#### RECORDS SUPPLIED:
· · · ·

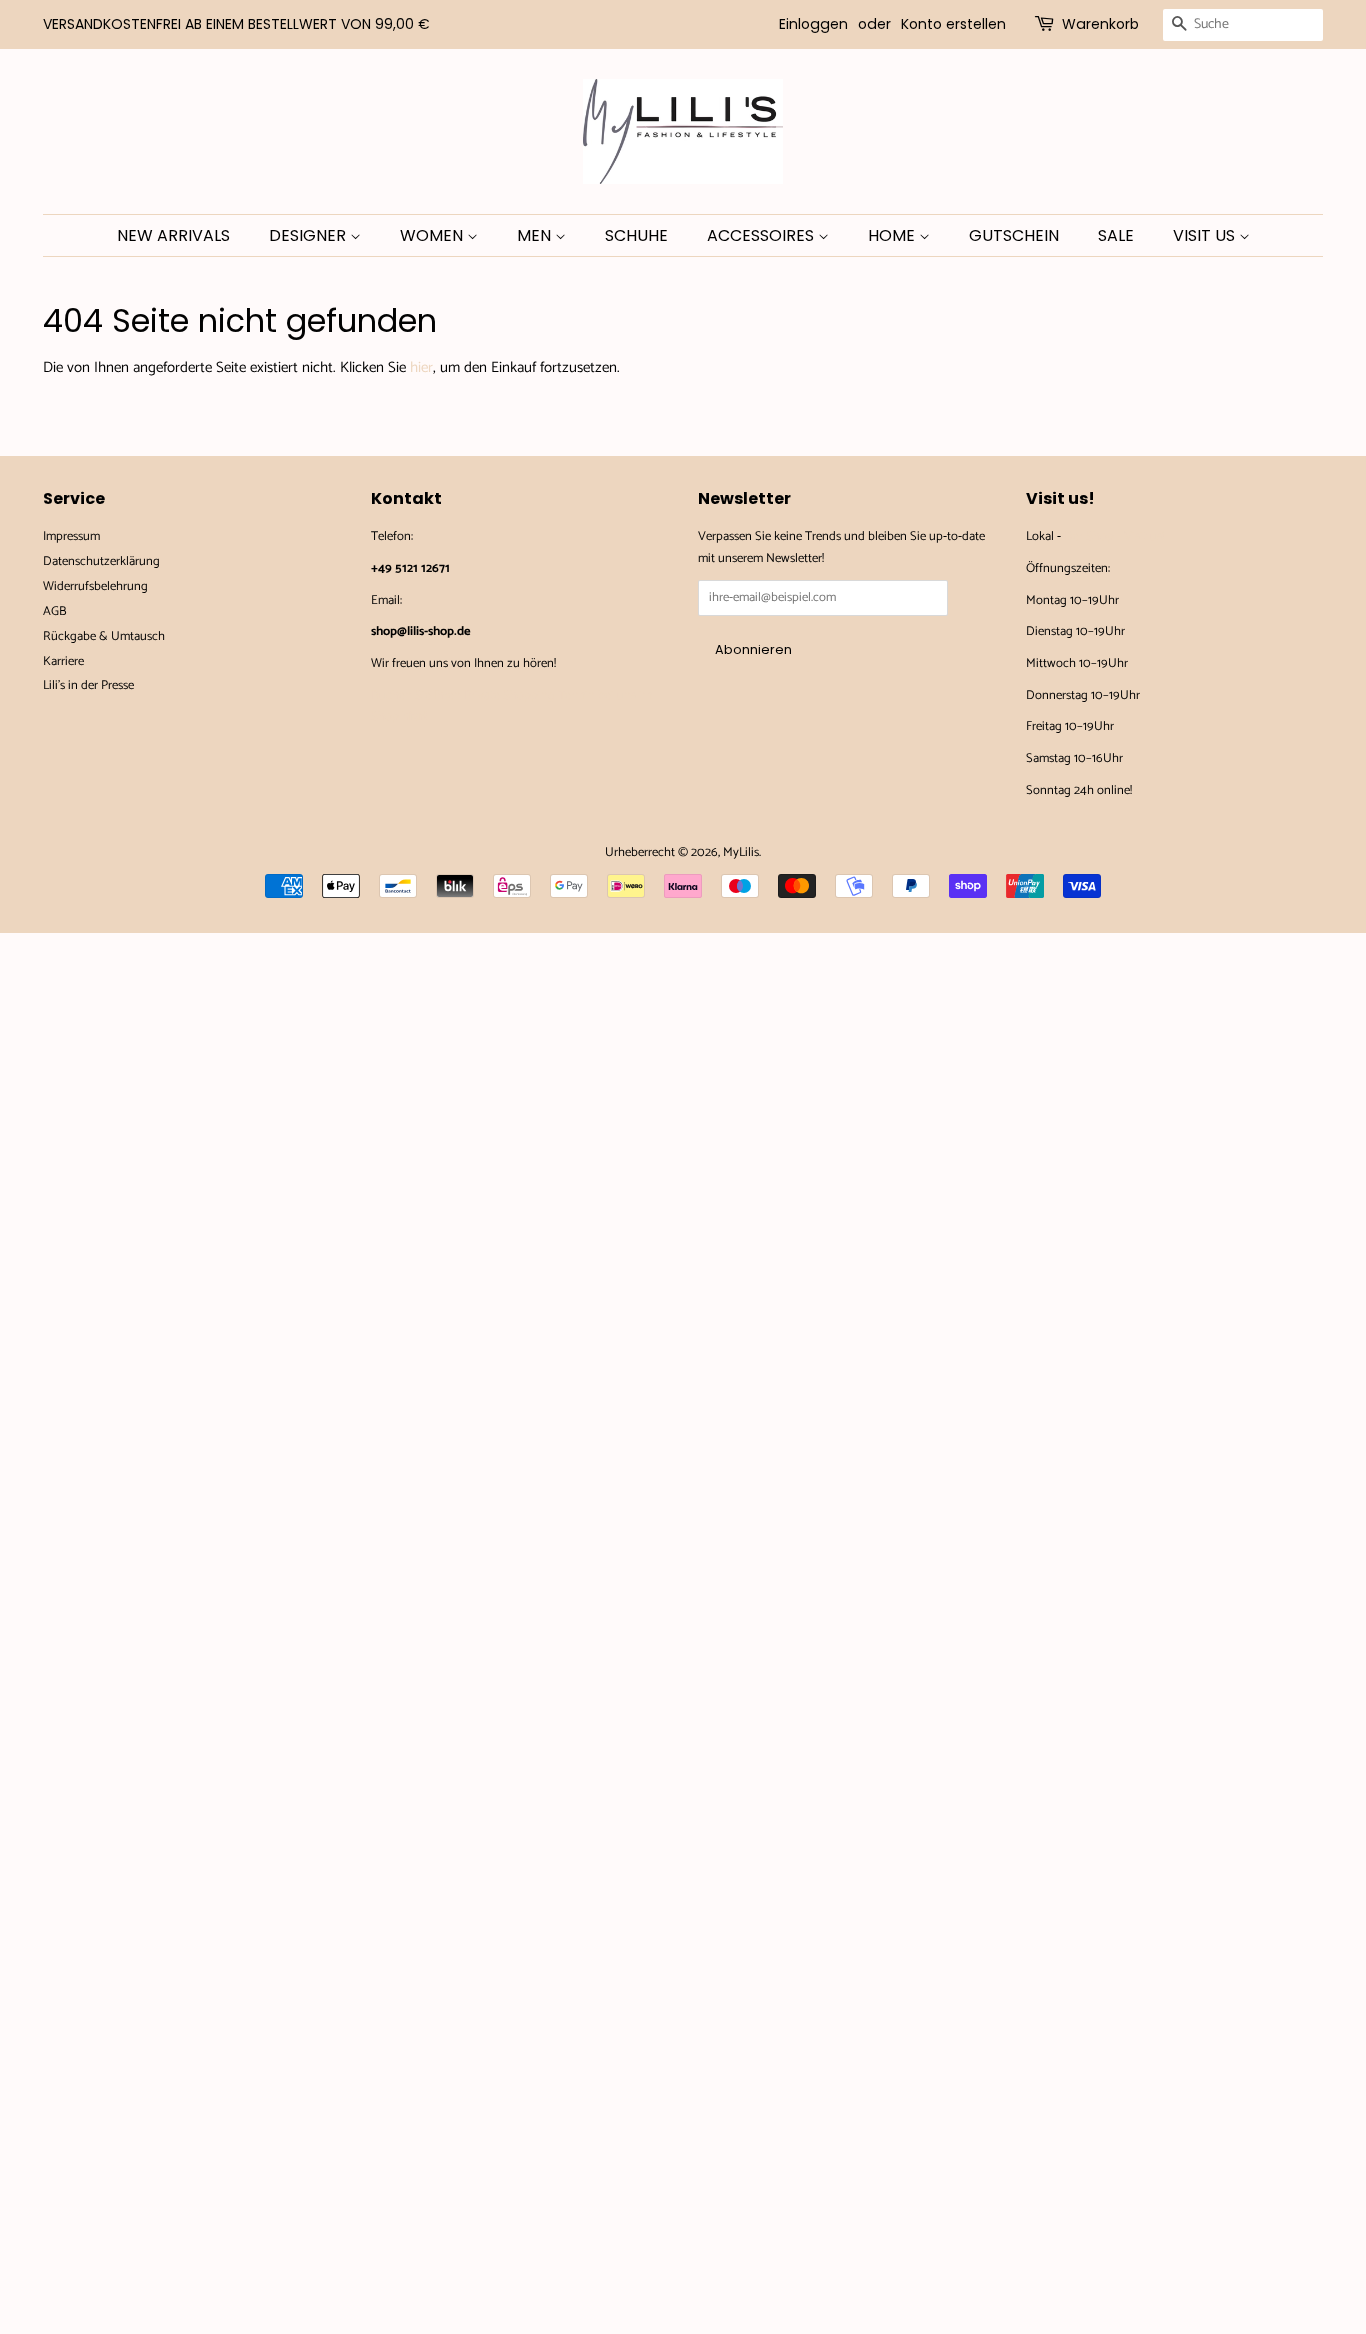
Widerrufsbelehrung (95, 586)
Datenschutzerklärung (101, 561)
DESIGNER (309, 235)
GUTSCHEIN (1014, 235)
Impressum (71, 536)
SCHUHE (636, 235)
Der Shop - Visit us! (1114, 536)
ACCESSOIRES (762, 235)
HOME (893, 235)
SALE (1116, 235)
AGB (55, 611)
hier (421, 367)
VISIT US (1206, 235)
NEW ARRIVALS (173, 235)
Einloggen (813, 24)
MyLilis (741, 852)
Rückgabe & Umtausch (104, 636)
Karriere (63, 661)
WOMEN (433, 235)
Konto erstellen (953, 24)
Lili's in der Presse (88, 685)
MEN (536, 235)
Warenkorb (1100, 24)
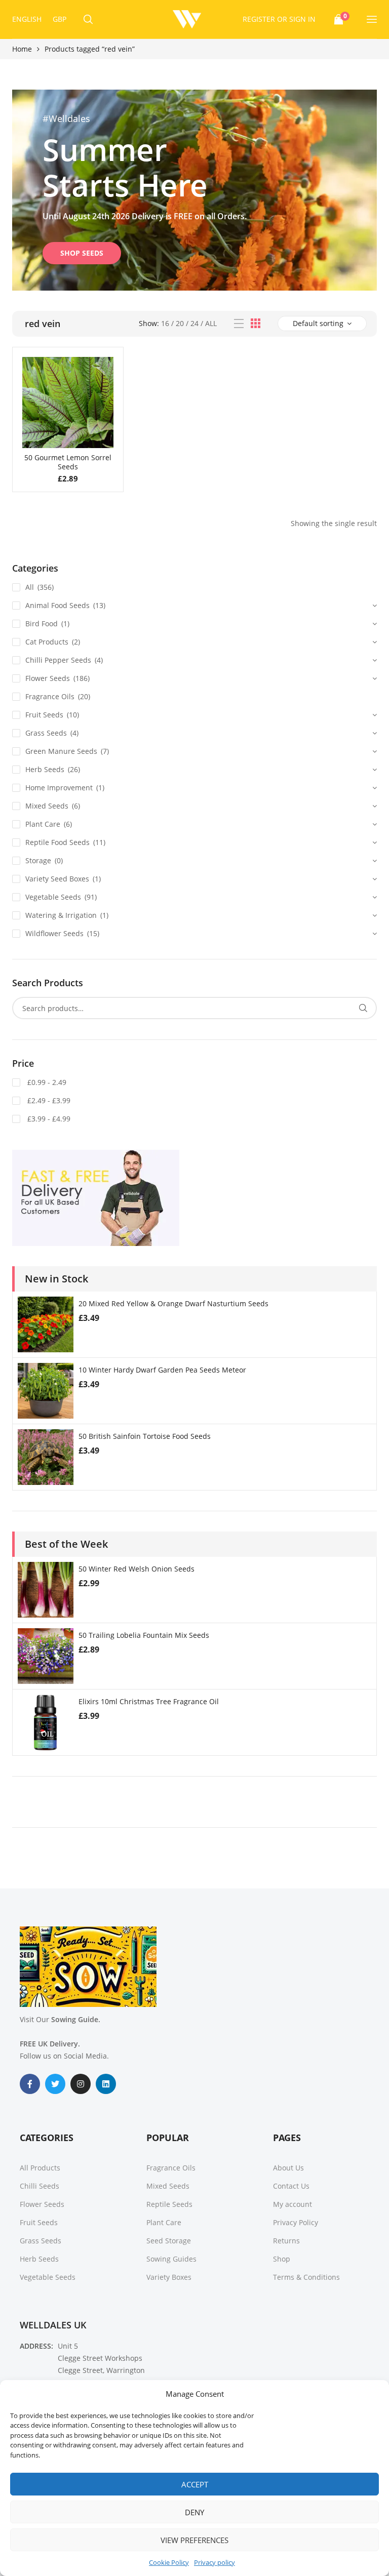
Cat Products (46, 642)
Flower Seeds (47, 678)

· · · ·

#### PROBLEM STATEMENT:
Reproduce the lines above letter for letter. The pictures stay behind.

#### SOLUTION:
Widerrufsbelehrung (95, 586)
Datenschutzerklärung (101, 561)
DESIGNER (309, 235)
GUTSCHEIN (1014, 235)
Impressum (71, 536)
SCHUHE (636, 235)
Der Shop - Visit us! (1114, 536)
ACCESSOIRES (762, 235)
HOME (893, 235)
SALE (1116, 235)
AGB (55, 611)
hier (421, 367)
VISIT US (1206, 235)
NEW ARRIVALS (173, 235)
Einloggen (813, 24)
MyLilis (741, 852)
Rückgabe & Umtausch (104, 636)
Karriere (63, 661)
WOMEN (433, 235)
Konto erstellen (953, 24)
Lili's in der Presse (88, 685)
MEN (536, 235)
Warenkorb (1100, 24)
Cat Products (46, 642)
Flower Seeds (47, 678)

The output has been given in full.